# Do houses in university towns retain more or less value than houses in other regions during a recession?

## Background

This project is an elaboration on an assignment from the [Introduction to Data Science in Python](https://www.coursera.org/learn/python-data-analysis) class from University of Michigan with Coursera.

I will compare mean housing prices in university and non-university towns during a recession. I want to know whether houses in university towns retain more value than houses in non-university towns.

**Hypothesis**: Mean housing prices in university towns are less affected by recessions than mean housing prices in other non-university towns.
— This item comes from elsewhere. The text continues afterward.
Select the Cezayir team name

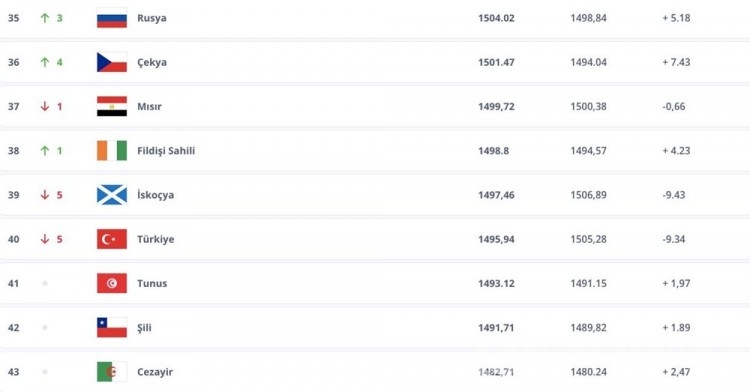tap(155, 372)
I will calculate a statistic comparing mean price ratios in university and non-university towns to test this hypothesis.

Relevant terms:
* _quarter_ is a specific three month period; Q1 = Jan-Mar, Q2 = Apr-Jun, Q3 = Jul-Sep, Q4 = Oct-Dec
* _recession_ is a period of time; starts with 2 consecutive quarters of GDP decline, ends with 2 consequtive quarters of GDP growth
* _recession bottom_ is the quarter in recession with the lowest GDP
* _university town_ is a city with a high percentage of university students relative to total population
* _price ratio_ is defined as the mean housing price the quarter before a recession starts, divided by the mean housing price during the recession bottom

## Methods

I will evaluate market loss by comparing mean price ratios; i.e. the value of houses the quarter before a recession starts compared the the value of houses in the recession bottom.

I evaluate housing values in the 2008-2009 recession.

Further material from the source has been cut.